クリスチャンが元気になる holalaのブログ

隠退牧師 holala によるブログ

 高村薫という作家がいます。先日、オーム真理教の元死刑囚の死刑執行に関連しての彼女が寄稿した文章が朝日新聞に掲載されていました。7月10日朝刊。

 日本人はいまや宗教と正対する意志も言葉ももっていない。この精神世界への無関心は、理性や理念の無関心と表裏一体であり、代わりに戦後の日本人は物質的な消費の欲望で人生を埋め尽くした。

 日本社会、日本人を分析しています。このような状況だから、伝道は困難であると言うことができます。しかし、この作家の信仰理解には疑問を感じました。

「信心と帰依は信仰の本態である。また信仰は本来、自身を守るための殉教や殺戮もあり得る絶対不可侵の世界であり、もとより社会制度や通念とは相容れないところで立っている」。

 信仰は、殺戮もあり得る絶対不可侵の世界、というのはどうでしょうか。さまざまな宗教がありますが、自らを「殺戮を容認する絶対不可侵の世界」と考えている宗教はあまりないと思います。オーム真理教はそうだったかもしれませんが。

 「それでも、いつの世も人間は生きづらさをやわらげる方便としての信仰を求めることをやめはしない」。
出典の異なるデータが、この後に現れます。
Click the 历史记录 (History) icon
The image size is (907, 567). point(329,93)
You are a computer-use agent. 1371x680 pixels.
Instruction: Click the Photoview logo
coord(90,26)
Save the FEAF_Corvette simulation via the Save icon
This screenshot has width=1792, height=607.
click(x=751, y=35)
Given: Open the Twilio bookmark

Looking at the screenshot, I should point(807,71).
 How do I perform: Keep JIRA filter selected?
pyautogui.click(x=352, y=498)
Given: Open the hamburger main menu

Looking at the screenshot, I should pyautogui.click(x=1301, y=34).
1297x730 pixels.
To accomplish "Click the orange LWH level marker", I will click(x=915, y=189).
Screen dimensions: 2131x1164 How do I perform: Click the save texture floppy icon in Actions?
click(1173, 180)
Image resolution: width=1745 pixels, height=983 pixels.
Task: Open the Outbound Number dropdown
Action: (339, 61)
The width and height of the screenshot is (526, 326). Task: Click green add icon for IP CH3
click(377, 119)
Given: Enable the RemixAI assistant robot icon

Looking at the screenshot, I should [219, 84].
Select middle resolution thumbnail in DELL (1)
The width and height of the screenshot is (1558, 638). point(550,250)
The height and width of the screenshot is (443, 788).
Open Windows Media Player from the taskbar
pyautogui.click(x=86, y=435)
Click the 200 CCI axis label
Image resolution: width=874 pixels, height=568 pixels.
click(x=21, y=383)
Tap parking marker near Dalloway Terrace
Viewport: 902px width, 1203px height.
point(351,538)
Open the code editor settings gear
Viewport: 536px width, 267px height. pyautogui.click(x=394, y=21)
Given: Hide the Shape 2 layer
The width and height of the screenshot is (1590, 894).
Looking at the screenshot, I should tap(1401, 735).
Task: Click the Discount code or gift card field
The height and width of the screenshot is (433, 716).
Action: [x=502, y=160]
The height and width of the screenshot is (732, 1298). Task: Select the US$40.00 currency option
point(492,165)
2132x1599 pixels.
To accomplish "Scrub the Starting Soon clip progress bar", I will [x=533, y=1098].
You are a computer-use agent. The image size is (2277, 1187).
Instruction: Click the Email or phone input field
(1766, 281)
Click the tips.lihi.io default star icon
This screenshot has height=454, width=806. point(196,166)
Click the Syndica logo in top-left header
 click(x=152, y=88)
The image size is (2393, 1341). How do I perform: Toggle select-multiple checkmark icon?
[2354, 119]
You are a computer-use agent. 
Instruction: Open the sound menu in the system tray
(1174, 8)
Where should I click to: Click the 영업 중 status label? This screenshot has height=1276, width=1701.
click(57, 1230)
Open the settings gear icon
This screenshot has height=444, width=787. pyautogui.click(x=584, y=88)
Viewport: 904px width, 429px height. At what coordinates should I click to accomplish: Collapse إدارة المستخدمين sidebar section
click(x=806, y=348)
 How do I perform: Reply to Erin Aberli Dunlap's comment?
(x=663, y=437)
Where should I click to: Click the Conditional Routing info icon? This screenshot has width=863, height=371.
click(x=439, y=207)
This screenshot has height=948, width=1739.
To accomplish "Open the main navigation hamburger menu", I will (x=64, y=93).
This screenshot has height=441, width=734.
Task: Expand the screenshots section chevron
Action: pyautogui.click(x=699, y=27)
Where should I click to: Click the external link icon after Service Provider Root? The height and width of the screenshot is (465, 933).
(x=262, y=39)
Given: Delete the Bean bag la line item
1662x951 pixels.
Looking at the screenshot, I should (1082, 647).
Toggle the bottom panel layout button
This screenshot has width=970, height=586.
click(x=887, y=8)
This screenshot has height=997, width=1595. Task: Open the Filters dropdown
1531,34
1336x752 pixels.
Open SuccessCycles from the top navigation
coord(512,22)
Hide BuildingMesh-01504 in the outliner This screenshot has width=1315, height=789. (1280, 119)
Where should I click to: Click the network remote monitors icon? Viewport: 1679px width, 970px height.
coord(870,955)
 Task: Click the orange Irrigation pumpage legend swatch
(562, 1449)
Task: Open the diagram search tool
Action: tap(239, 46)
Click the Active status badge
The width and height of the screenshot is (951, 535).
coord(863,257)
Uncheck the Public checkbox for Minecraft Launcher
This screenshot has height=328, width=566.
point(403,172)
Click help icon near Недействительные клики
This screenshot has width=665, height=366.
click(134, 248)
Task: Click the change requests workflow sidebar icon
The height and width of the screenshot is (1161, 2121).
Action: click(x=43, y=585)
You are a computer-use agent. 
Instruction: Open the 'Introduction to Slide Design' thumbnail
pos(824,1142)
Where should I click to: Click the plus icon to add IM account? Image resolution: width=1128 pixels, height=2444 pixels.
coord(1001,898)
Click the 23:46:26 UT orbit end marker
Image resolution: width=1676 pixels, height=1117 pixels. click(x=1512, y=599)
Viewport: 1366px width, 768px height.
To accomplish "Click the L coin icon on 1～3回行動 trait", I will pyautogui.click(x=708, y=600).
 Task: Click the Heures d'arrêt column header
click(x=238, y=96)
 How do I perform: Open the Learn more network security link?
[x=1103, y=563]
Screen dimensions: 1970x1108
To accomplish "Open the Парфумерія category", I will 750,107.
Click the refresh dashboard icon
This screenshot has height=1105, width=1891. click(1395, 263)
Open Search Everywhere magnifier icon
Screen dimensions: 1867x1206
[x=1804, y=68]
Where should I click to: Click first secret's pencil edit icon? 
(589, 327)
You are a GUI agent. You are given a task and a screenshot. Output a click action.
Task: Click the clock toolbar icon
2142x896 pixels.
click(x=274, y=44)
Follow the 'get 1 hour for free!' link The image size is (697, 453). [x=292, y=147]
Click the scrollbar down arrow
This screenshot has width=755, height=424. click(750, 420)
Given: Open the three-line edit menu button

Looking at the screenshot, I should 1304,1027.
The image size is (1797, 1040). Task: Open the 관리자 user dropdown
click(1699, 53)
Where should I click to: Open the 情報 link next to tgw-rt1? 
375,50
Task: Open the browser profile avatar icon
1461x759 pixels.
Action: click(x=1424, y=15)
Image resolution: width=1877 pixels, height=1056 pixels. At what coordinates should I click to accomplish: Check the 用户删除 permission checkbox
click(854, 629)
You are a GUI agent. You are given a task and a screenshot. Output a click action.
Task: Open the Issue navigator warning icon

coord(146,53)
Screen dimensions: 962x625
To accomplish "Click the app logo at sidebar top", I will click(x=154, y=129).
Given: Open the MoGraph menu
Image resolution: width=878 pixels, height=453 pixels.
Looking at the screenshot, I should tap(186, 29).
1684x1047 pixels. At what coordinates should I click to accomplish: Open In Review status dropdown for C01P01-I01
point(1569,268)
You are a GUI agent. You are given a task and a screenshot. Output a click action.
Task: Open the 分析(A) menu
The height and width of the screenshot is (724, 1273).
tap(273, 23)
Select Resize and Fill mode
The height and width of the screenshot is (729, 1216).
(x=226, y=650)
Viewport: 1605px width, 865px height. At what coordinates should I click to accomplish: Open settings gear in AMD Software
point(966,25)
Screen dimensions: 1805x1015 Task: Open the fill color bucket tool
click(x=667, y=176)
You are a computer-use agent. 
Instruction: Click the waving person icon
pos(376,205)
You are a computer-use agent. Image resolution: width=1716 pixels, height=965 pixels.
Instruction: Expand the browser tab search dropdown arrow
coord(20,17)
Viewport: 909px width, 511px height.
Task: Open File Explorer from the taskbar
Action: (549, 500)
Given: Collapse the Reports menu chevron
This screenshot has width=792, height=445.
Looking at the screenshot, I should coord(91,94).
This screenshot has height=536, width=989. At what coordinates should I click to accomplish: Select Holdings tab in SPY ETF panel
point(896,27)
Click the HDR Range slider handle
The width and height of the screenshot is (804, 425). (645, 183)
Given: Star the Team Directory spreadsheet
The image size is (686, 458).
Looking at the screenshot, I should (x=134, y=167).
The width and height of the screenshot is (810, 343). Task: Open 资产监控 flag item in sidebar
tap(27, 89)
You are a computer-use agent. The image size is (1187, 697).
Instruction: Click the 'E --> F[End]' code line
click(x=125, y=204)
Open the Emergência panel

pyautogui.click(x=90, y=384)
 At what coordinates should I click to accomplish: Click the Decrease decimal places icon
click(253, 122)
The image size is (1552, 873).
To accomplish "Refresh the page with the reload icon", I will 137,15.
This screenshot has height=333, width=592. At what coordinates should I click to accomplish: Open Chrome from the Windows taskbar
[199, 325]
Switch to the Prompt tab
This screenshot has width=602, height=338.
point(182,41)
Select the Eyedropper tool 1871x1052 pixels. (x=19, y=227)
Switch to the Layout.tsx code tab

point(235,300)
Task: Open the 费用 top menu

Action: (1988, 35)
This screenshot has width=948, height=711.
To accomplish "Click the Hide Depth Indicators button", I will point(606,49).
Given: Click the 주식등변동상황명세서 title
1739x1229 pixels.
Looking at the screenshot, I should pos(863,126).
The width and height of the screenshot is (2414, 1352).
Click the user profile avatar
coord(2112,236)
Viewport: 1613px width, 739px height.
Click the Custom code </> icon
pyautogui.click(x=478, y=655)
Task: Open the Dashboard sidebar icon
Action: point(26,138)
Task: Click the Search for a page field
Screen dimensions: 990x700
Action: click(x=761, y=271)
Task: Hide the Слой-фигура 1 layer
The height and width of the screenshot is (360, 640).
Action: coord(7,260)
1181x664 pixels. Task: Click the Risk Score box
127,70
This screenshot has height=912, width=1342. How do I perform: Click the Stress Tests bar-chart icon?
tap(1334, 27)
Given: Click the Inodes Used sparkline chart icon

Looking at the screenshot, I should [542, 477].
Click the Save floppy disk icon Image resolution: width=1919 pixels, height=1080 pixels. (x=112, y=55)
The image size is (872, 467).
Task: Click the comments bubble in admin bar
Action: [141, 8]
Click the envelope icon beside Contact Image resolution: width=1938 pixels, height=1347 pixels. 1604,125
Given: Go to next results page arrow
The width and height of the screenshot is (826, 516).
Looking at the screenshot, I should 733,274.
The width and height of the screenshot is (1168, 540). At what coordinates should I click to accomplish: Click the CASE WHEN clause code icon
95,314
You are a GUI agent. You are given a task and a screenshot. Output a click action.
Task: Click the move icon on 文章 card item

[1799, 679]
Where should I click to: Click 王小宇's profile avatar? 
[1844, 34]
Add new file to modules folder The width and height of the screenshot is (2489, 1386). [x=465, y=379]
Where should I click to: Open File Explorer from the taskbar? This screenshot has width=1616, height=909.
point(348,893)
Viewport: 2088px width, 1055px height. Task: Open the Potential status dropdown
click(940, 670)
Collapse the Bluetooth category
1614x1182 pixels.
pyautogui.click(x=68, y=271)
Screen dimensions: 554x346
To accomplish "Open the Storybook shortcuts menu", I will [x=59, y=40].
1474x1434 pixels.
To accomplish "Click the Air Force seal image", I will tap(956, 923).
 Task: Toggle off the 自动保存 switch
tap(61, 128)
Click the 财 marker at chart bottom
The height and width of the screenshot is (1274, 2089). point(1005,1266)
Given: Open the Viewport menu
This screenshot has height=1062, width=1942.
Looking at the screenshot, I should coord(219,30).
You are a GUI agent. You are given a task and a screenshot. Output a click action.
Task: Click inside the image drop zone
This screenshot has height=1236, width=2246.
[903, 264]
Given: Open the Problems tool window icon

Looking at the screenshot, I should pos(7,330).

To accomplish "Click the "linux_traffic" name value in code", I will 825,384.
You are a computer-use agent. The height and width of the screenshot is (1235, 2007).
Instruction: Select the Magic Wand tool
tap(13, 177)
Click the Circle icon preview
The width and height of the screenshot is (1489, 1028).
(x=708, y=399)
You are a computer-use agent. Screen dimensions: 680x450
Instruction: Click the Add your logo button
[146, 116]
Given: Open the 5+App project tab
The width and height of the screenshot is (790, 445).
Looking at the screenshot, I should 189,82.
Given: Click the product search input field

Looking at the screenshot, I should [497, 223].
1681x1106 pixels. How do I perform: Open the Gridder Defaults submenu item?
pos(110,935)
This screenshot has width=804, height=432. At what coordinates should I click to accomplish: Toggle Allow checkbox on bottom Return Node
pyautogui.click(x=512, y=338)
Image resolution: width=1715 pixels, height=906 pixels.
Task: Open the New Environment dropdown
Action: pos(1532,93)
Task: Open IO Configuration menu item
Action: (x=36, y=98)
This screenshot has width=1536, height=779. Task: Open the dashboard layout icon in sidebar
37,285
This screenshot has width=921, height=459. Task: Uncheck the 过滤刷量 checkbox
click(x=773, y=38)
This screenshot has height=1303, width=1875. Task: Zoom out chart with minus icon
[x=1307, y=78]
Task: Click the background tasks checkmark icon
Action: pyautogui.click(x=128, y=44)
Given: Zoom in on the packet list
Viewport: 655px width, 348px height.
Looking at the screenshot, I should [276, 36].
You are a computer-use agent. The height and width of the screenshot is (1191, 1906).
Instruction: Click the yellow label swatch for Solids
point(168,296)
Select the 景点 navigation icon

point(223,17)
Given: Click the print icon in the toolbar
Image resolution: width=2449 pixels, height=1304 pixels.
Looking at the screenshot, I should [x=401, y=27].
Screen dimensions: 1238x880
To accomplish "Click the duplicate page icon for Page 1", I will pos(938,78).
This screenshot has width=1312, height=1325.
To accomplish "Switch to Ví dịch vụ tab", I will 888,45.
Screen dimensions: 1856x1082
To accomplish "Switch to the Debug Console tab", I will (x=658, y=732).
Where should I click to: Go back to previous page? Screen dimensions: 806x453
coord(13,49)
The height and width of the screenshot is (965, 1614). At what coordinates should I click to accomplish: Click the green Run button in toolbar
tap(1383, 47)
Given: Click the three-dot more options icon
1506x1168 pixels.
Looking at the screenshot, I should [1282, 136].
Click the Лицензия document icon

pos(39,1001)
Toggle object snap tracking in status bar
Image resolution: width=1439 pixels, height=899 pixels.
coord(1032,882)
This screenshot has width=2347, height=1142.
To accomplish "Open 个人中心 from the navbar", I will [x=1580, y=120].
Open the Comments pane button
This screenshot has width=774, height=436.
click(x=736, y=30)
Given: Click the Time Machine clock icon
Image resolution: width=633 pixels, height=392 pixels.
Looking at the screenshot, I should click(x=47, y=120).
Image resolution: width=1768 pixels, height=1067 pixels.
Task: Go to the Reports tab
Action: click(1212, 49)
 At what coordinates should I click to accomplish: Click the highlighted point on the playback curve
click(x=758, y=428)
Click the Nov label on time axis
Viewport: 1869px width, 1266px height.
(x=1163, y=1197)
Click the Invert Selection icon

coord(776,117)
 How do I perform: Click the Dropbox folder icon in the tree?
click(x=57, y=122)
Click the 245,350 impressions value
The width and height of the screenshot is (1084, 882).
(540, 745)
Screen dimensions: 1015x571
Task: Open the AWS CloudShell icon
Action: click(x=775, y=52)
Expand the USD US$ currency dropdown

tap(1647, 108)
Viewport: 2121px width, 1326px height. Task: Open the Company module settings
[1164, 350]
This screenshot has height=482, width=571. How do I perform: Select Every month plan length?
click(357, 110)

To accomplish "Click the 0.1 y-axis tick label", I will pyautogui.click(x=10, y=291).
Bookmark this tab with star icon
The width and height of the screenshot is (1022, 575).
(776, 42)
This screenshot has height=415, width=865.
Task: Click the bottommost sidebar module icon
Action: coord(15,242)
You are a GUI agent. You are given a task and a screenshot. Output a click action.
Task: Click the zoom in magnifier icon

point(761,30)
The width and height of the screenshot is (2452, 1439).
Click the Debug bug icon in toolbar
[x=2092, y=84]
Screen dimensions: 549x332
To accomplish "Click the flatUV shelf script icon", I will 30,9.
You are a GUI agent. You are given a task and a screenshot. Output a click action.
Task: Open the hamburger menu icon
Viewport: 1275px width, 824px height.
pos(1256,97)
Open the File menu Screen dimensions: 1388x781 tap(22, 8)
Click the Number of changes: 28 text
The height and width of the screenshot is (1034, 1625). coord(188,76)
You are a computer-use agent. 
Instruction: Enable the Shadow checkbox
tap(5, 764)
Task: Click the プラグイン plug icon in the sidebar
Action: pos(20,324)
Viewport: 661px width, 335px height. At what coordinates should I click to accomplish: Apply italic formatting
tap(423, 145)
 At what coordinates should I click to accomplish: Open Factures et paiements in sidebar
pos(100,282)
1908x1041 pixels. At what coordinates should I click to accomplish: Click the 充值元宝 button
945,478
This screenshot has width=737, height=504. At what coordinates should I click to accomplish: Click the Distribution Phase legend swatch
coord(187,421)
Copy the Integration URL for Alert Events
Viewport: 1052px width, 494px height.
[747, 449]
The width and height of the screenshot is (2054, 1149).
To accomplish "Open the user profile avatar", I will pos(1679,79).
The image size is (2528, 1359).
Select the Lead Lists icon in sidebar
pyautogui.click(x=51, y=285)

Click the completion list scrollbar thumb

 嫌な感じが残る文章でした。宗教を方便と言い、信仰を求める人を低く見ているような気がしました。


 記事は、

「オーム真理教が私たちに教えているのは、、非社会的・非理性的存在としての人間と宗教を、社会に正しく配置するとの不断の努力の必要である」

と結びます。宗教を非社会的・非理性的存在と見なすのも疑問を感じます。「社会的に配置する」ってどんな意味なのでしょうか。関心をもって読んだ記事でしたが、失望感が残りました。